# どう, どうやって, どのように; どのような, どんなに, どういう, どんな



## Bonnie2607

どう・どうやって・どのように(な)・どんなに・どういう・どんな difference


I'm completely lost!
What is the difference between these words?

I know they all ask about "manner of action" or "quantity" or "characteristics." I'm not sure if they are all interchangeable.


----------



## SoLaTiDoberman

*どう・どうやって・どのように・どんなに ... adverbs*​*どのような・どういう・どんな ... adjectives*​


----------



## Flaminius

SoLaTiDoberman said:


> *どう・どうやって・どのように・どんなに ... adverbs*​


Of the four above, all but どんなに are used for asking "manner of action."  The functions of どんなに are exclamation and concession.  Each function is given an example below:
君がいてくれて、どんなにうれしかったことか。
どんなに歌が下手でも、練習し続ければうまくなるよ。

The adjectives above are all used for asking "characteristics."


----------



## SoLaTiDoberman

Flaminius said:


> Of the four above, all but どんなに are used for asking "manner of action."  The functions of どんなに are exclamation and concession.  Each function is given an example below:
> 君がいてくれて、どんなにうれしかったことか。
> どんなに歌が下手でも、練習し続ければうまくなるよ。
> 
> The *adjectives* above are all used for asking "characteristics."

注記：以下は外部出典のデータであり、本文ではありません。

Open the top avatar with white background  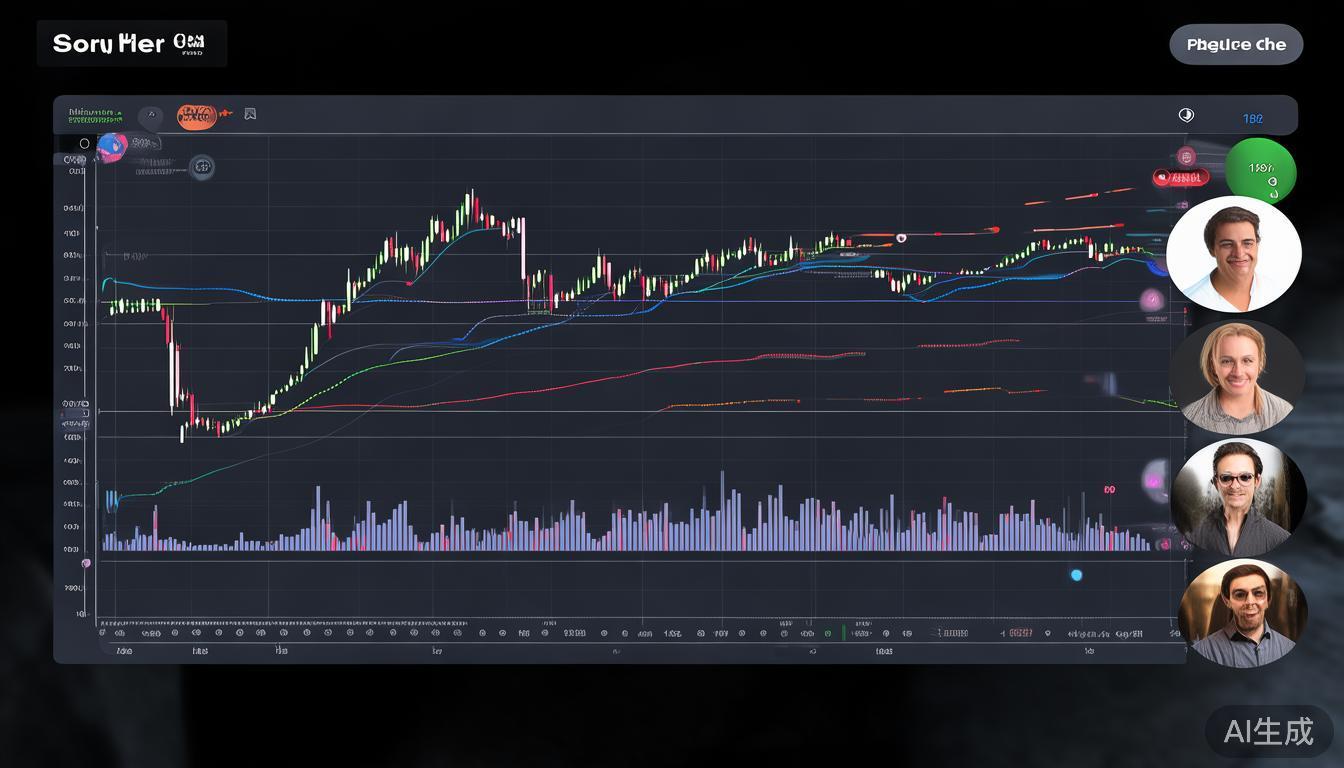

---> Is it typo for adverbs?


----------



## Flaminius

No.  
あなたの日本語の先生は、どのような / どういう / どんな (<- adjectives above) 方ですか。


----------



## SoLaTiDoberman

Ｏh, I see. Thank you.


----------



## aevynn

[私は日本語が下手ですが、ネットを調べたらこの情報が見つかった。この情報に間違いがあったらぜひ知らせてください! ]

Regarding the adverbs:

(1) It seems that どのように and どうやって differ only in formality, with the former being more formal.

(2) There's a useful little blurb, including some examples, about どう, どんなに, and どのように in goo 辞書:


> 「どう」は方法や状態に関する疑問の気持ちを表し、「どんなに」は、性質や状態の程度を表す。したがって、「君の家へはどう行ったらいいのか」の「どう」を「どんなに」とは置き換えにくいが、「どう考えてもわからない」の「どう」は「どんなに」に置き換えられる。また、「どんなに寒くてもこたえない」の「どんなに」を「どう」に置き換えることはできない。なお、「どのように」は、「どう」と「どんなに」双方の意味を兼ね備えているから「君の家にはどのように行ったらいいのか」とも「どのように寒くてもこたえない」とも言える。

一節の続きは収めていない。